* _THE TASK_
Exclude the pictures and reproduce exactly the lines that run from the one holding "You are a computer-use" to the end of the entries below.

________________________________________

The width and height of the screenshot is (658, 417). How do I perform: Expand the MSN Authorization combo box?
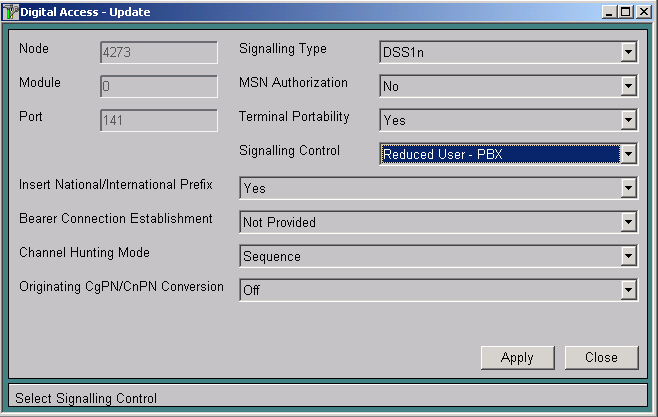pos(628,86)
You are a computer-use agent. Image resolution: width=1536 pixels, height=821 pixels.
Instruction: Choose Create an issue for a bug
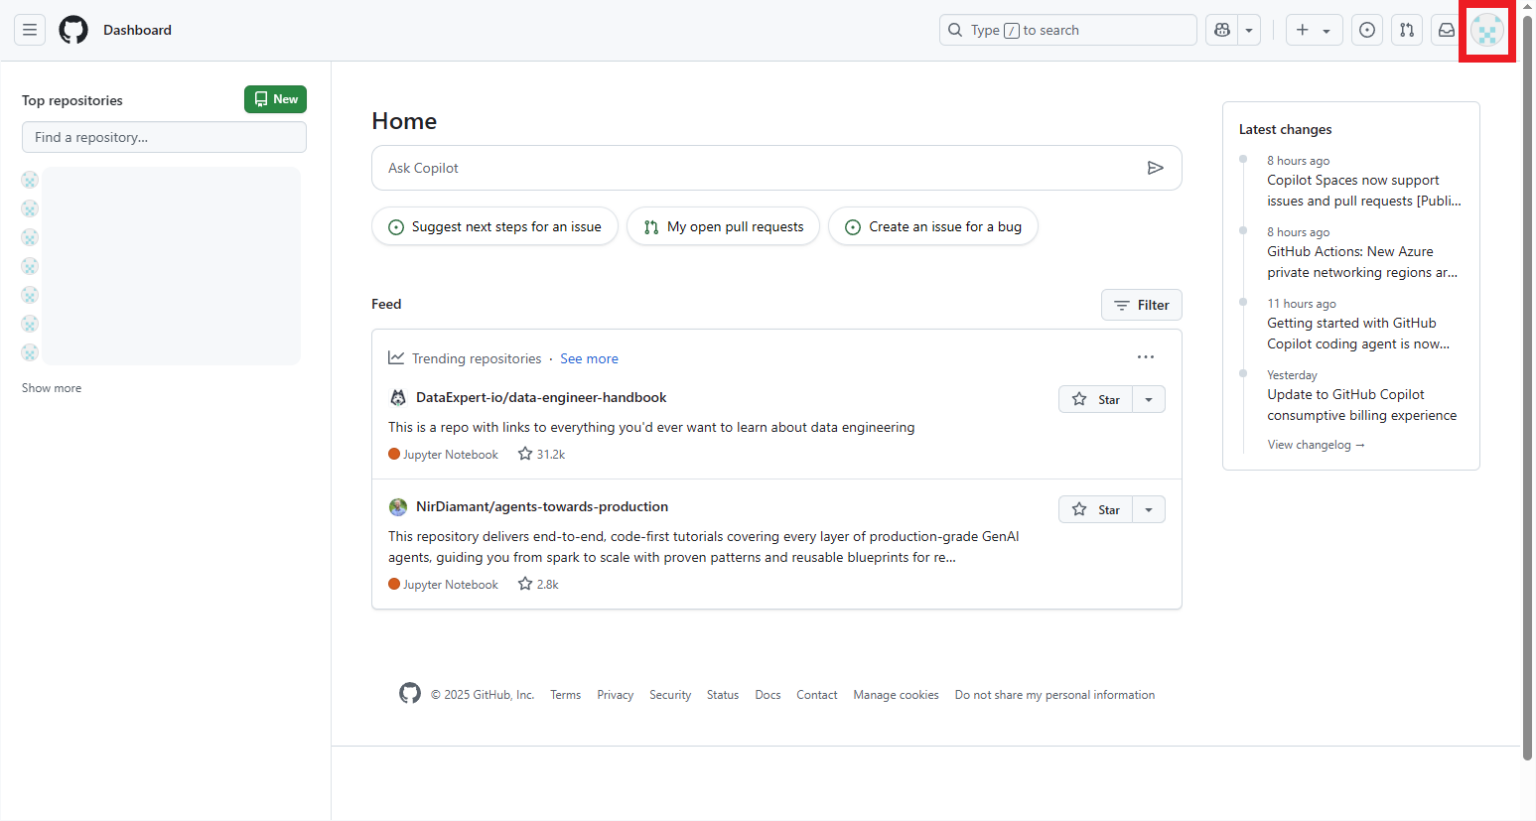(x=933, y=226)
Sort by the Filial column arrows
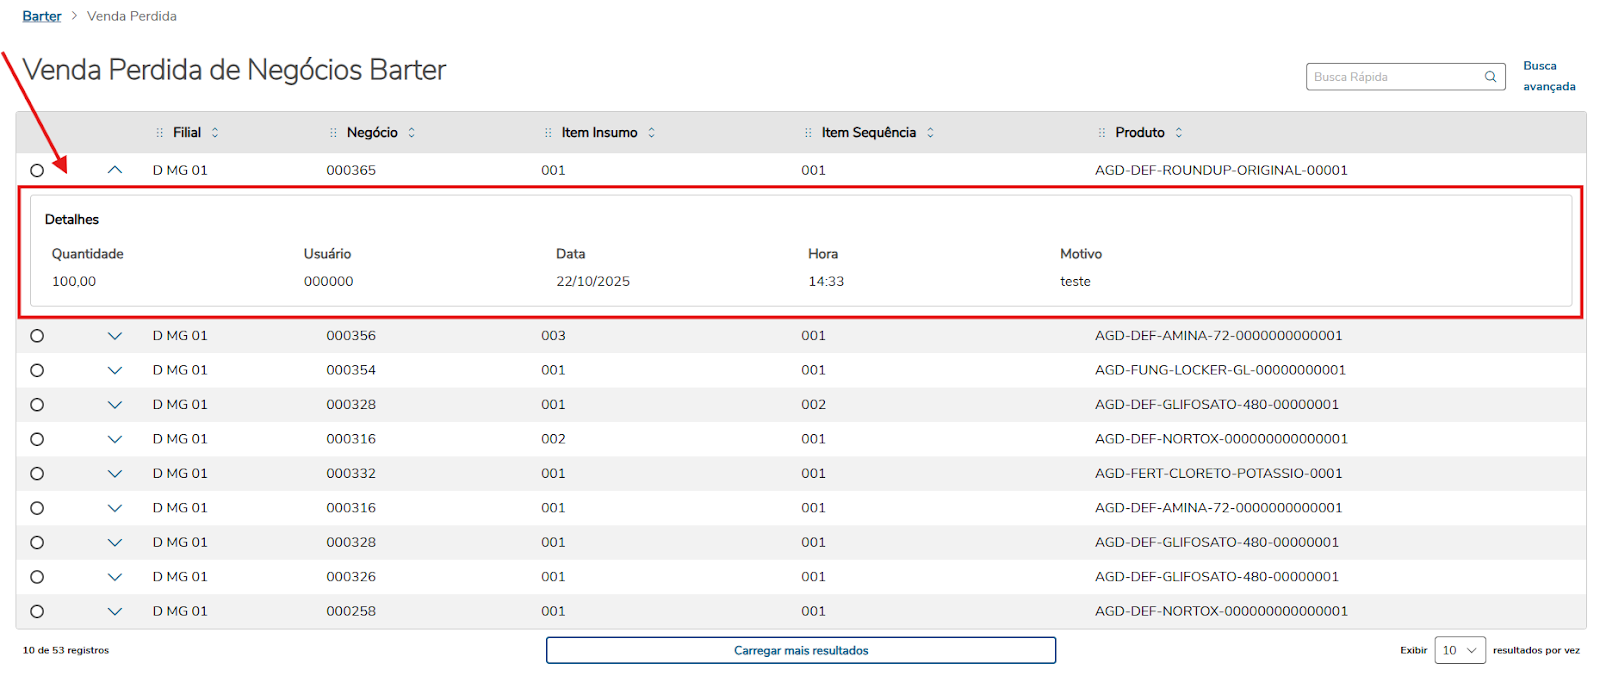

________________________________________

* _SOLUTION BELOW_
You are a computer-use agent. Image resolution: width=1536 pixels, height=821 pixels.
Instruction: Choose Create an issue for a bug
(x=933, y=226)
Sort by the Filial column arrows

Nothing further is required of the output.